Text section:
## start

I helped shape the beginning of the United States in three important ways. First, I was the Commander- in- chief of the Continental Army that won independence for 13 British colonies from Great Britain in the Revolutionary War. Secondly, in 1787, I served as president of the Constitutional Convention that wrote the United States Constitution. Lastly, I was the first elected president of the US. I served two terms of office and refused a third term; I died on December the 14 th, 1799, at Mount Vernon at the age of 67.
I chose site for the capital of the USA. After my death people called this town in my memory – Washington. And now I want to hear your stories about modern Washington, D.C.
Activity 4. Speaking Practice. An Excursion
Pupil 1 - HOW IT ALL BEGAN. By 1790, the newly formed United States already had eight temporary capitals. George Washington knew the country needed a permanent center of government. The site of the capital was chosen for its central location. President Washington selected Pierre Charles L’Enfant, a French soldier, engineer and architect, to draw up the plans for the new city. He laid out the city in the shape of a wheel with streets as spokes of the wheel and the Capitol in the center. His plans were grand with magnificent wide avenues. If a house, a store or even a tree stood in the way of a planned street, L’Enfant wanted it torn down. The first two major government buildings planned were the home of the President and a meeting place for Congress. Although several other official buildings joined the White House and Capitol during the early years, the city looked more like a country village than a great center of government. Only a few hundred wooden houses stood along the streets. The unpaved roads were dusty avenues in dry weather and lanes of mud in rainy weather. Corn grew on Pennsylvania Avenue. The city did not grow very fast. For the first ten years, only one police officer was needed for the whole city.
Pupil 2 - THE CAPITOL. Jenkins Hill was chosen as the site for the nation’s capitol building. The design featured two identical wings, one for the House of Representatives and one for the Senate, joined by a round, domed center room, called a rotunda. George Washington laid the corner stone for the Capitol with a silver trowel on September 18, 1793. The sculpture “Freedom” on the top of the Capitol dome was put in place in 1830. In 1959 the Capitol was enlarged again. Today the Capitol contains 540 rooms.

## end

Records for this exercise:
## start

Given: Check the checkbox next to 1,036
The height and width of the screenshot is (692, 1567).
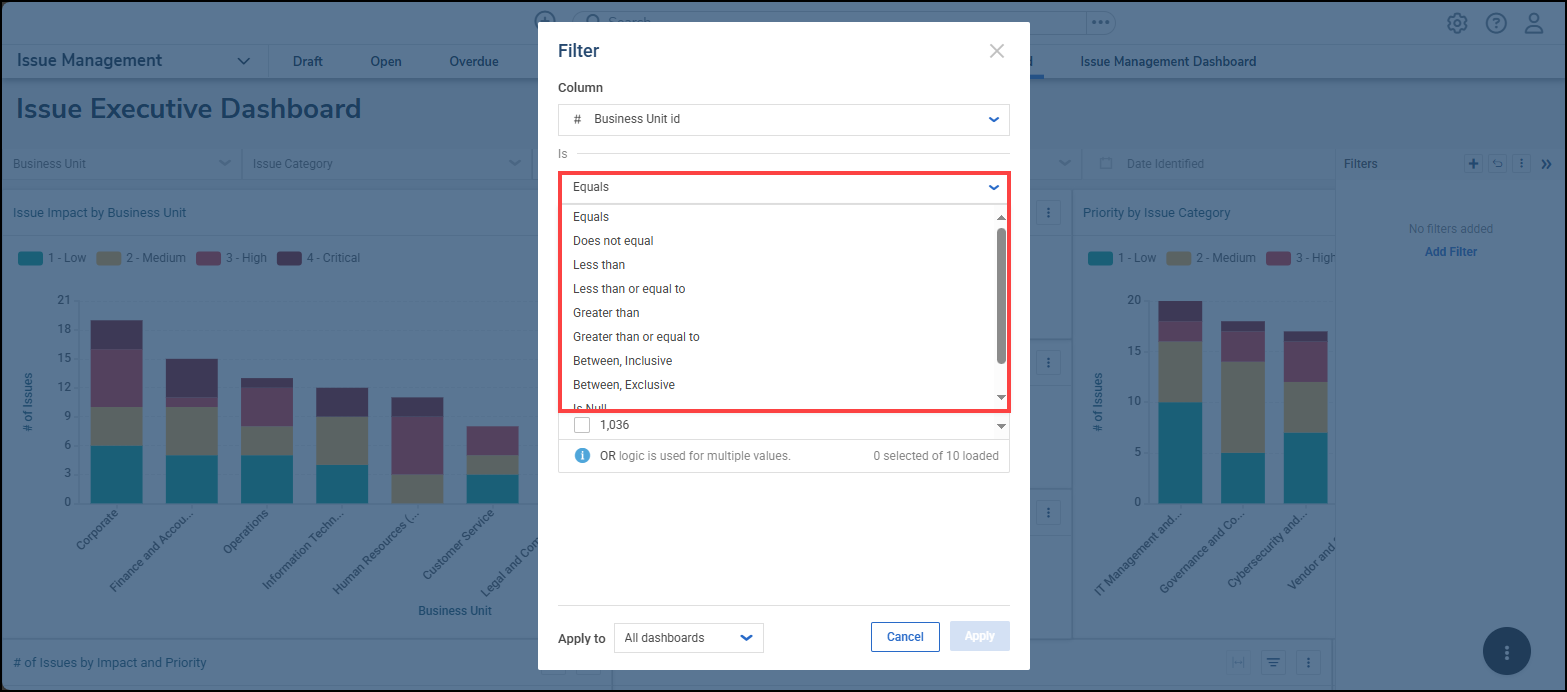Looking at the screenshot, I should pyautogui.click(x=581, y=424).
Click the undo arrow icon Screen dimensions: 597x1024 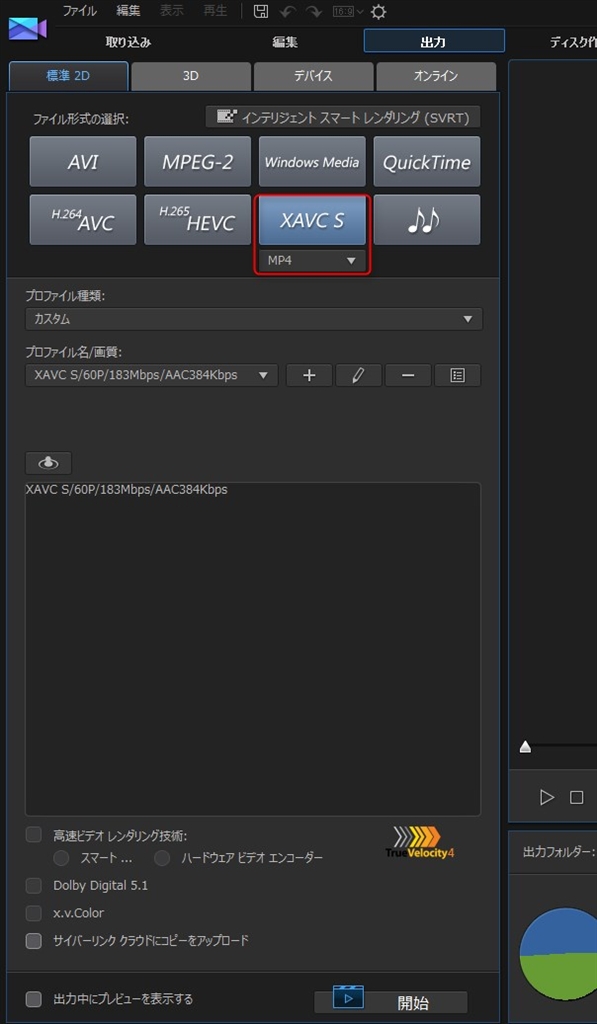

## end
## start

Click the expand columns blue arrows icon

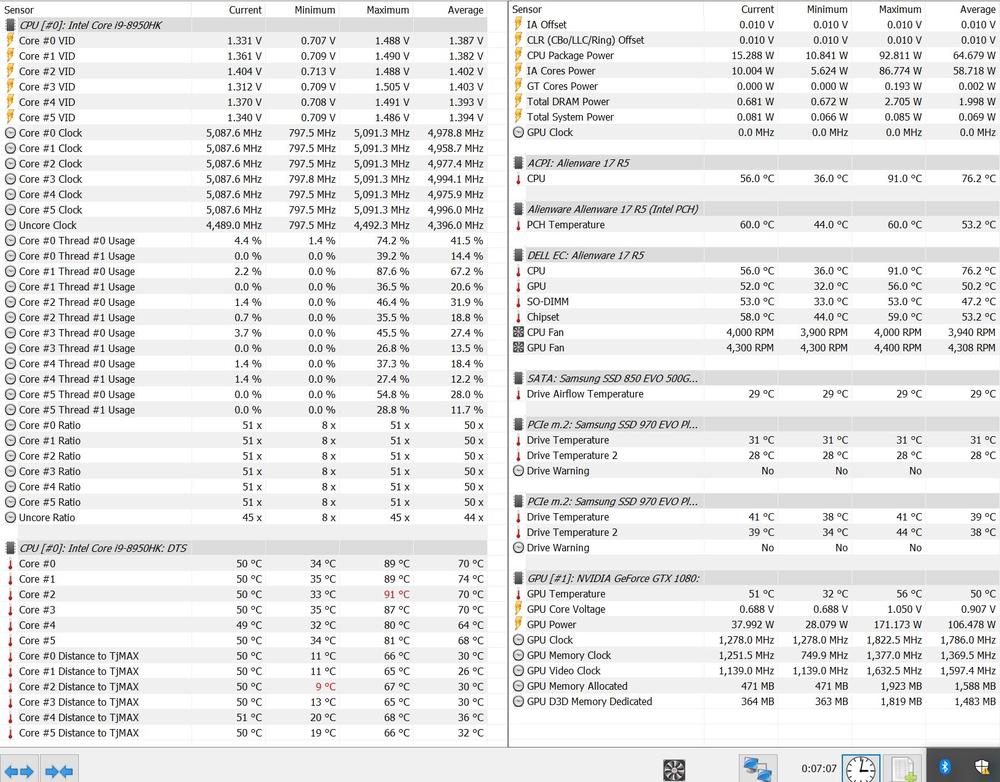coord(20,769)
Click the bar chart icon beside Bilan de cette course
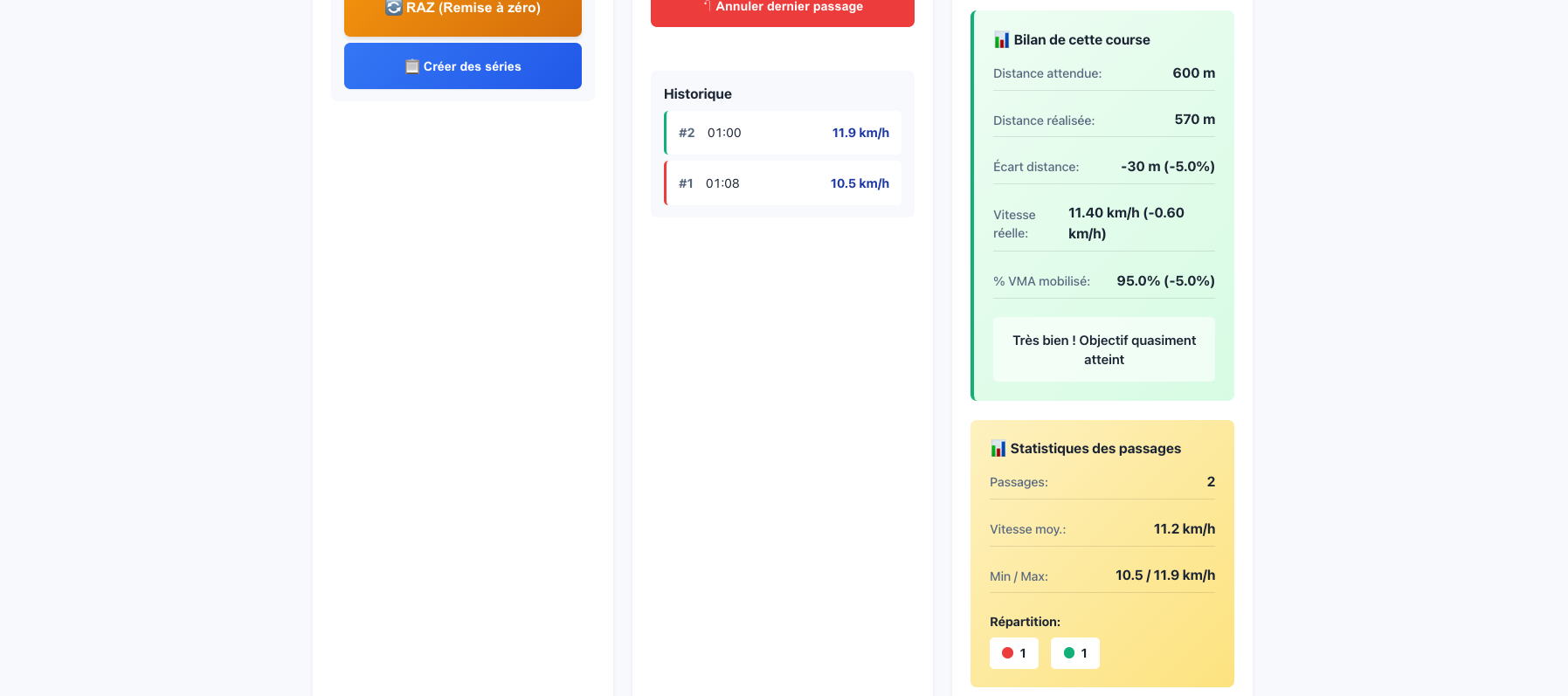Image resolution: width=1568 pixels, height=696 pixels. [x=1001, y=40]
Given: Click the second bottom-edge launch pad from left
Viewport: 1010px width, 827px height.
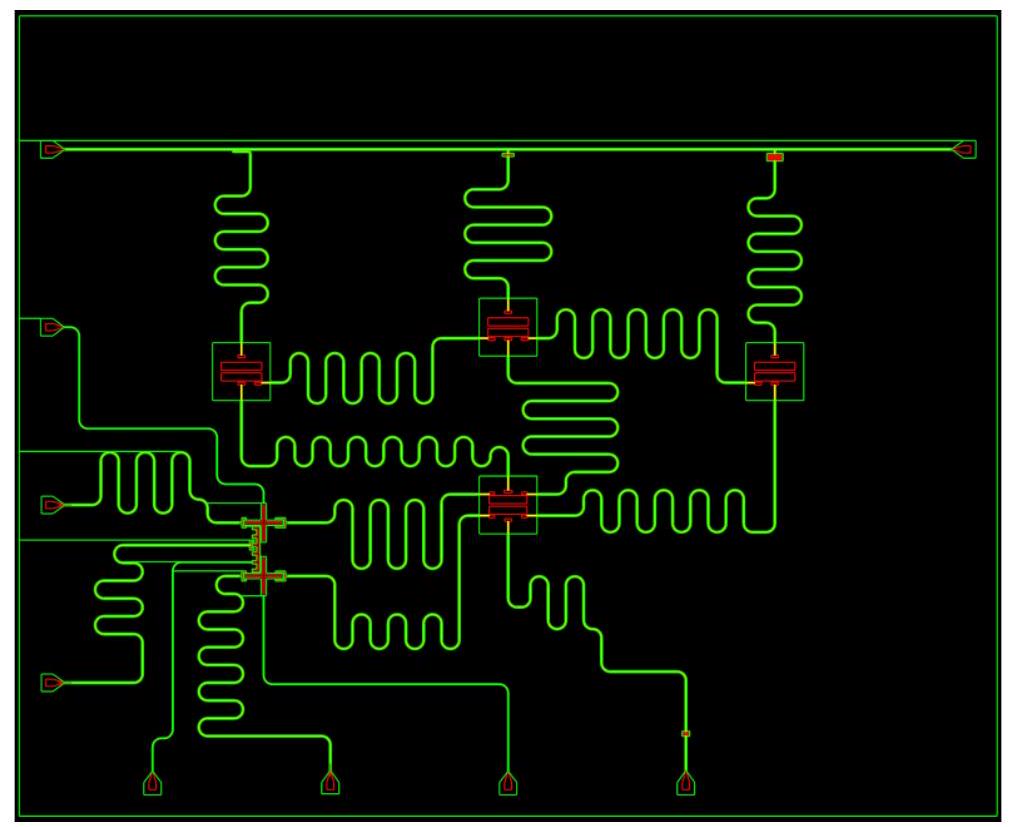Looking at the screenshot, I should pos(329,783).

## end
## start

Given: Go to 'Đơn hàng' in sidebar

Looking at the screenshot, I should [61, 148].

## end

Directives:
**a)** In the listing, update the lines from the line with "Given: Check the checkbox next to 1,036" to the line with "Click the undo" by replacing "checkbox" with "tick box", leaving everything else unchanged. Leave the pictures out.
**b)** Take the excursion text about Washington, D.C., further from the point where it stops.

Answers given:
**a)**
Given: Check the tick box next to 1,036
The height and width of the screenshot is (692, 1567).
Looking at the screenshot, I should pyautogui.click(x=581, y=424).
Click the undo arrow icon Screen dimensions: 597x1024 

**b)**
Pupil 3 - THE LIBRARY OF CONGRESS. The Library of Congress was established by an act of Congress in 1800. When the Library of Congress building opened its doors to the public on November the first, 1897, it was hailed as a glorious national monument and the largest, the coziest and the safest library building in the world.
Pupil 4 - SMITHSONIAN INSTITUTION MUSEUMS. When you visit any of the Smithsonian’s 16 museums or the National Zoo, you are entering the world’s largest museum complex. The Institution, an important center for research, is dedicated to public education, national service and scholarship in the arts, science and history. The Smithsonian was established in 1846 with a gift of 500,000 dollars given to the American people by James Smithson, an English scientist, After his death, James Smithson’s body was brought to the United States and entombed in the “Castle” building on the Mall. Nine of the museums can be found on the Mall between the Capitol Building and the Washington Monument.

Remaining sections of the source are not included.